No pictures should appear in the copy. Reproduce exactly the lines from the one containing "Where should I" through the end of the material below.
BEGIN
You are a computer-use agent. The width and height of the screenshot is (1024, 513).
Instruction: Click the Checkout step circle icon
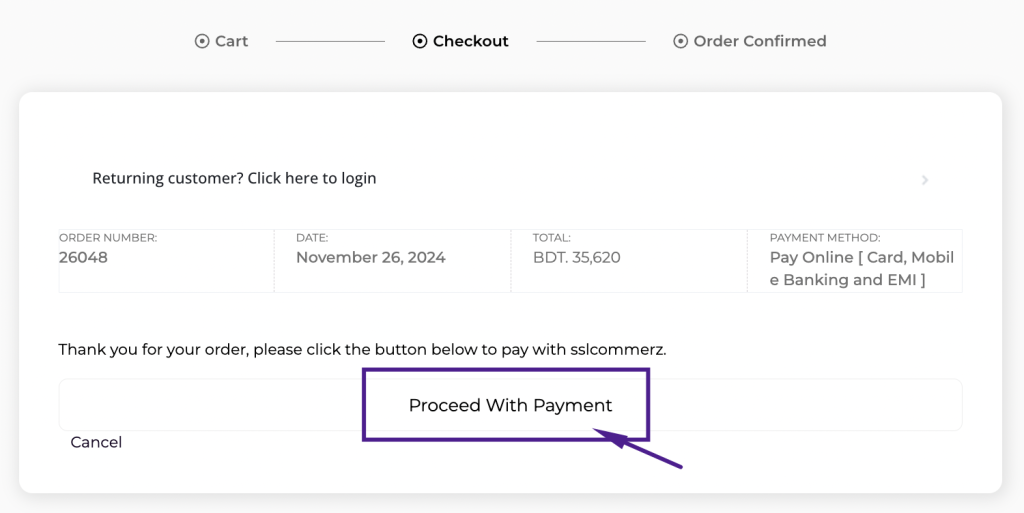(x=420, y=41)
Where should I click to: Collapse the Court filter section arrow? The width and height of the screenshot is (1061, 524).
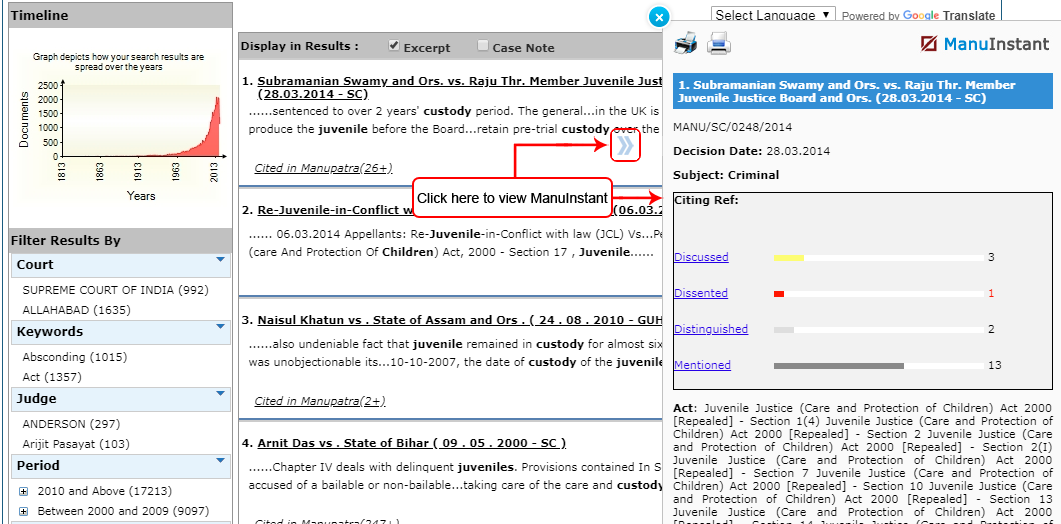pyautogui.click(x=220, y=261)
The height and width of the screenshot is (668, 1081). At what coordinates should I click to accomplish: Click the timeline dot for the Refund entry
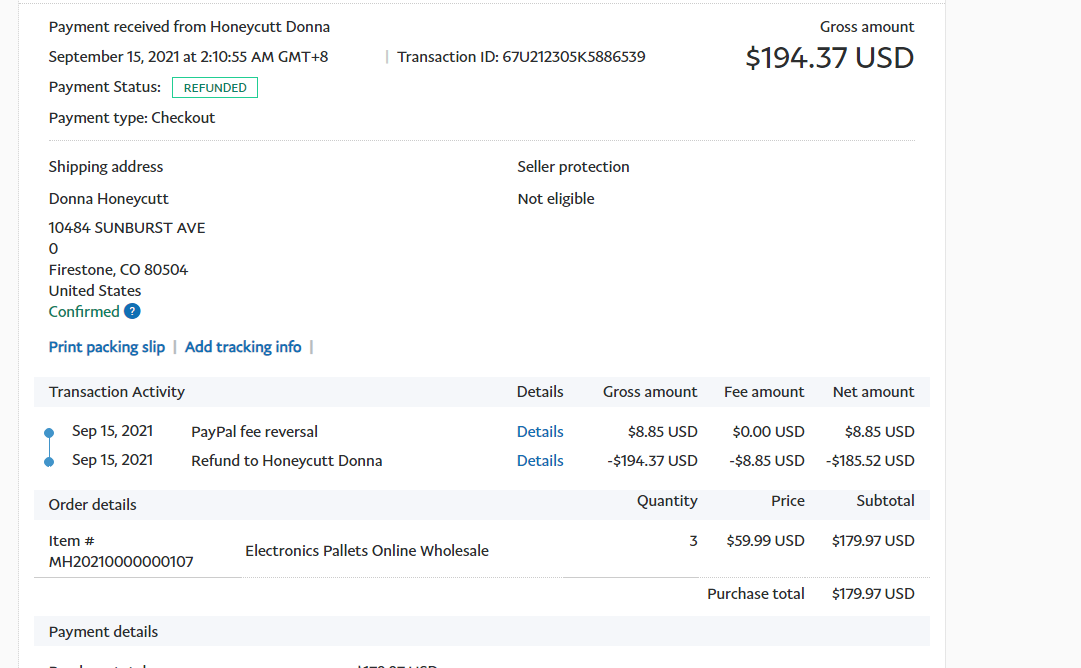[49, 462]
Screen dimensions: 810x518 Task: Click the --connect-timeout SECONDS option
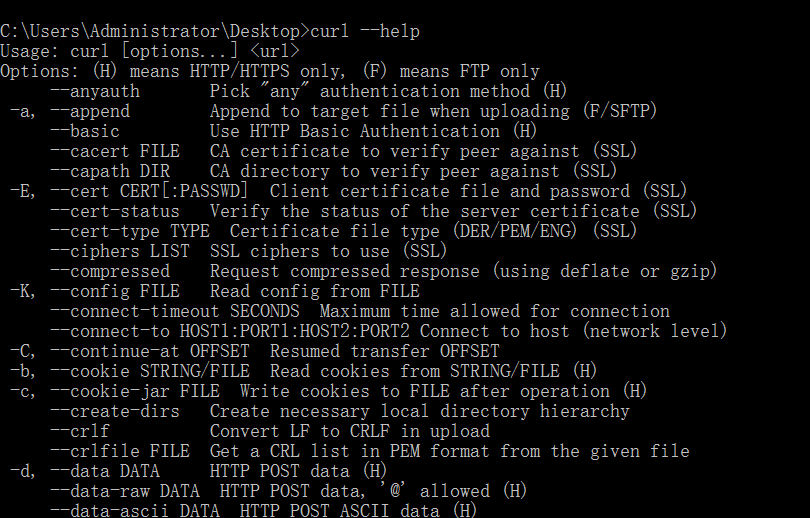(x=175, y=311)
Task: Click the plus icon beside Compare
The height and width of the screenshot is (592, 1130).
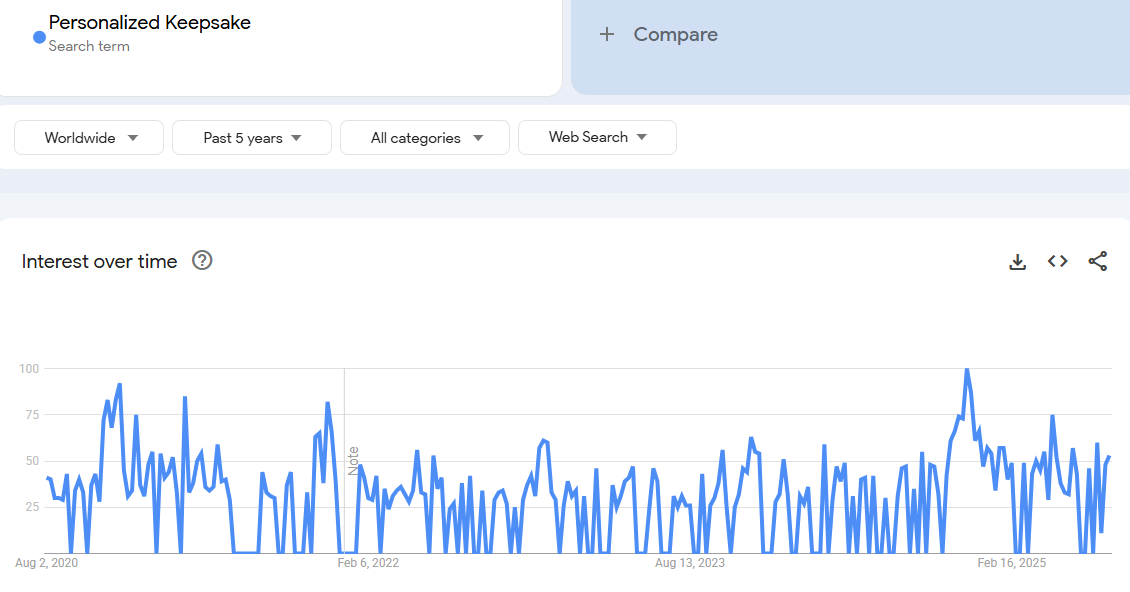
END
# Output:
Where should I click to: Collapse the Court filter section arrow? The width and height of the screenshot is (1061, 524).
pyautogui.click(x=220, y=261)
The height and width of the screenshot is (668, 1081). At what coordinates should I click to accomplish: Click the timeline dot for the Refund entry
[49, 462]
Screen dimensions: 810x518 Task: Click the --connect-timeout SECONDS option
(x=175, y=311)
Task: Click the plus icon beside Compare
The height and width of the screenshot is (592, 1130).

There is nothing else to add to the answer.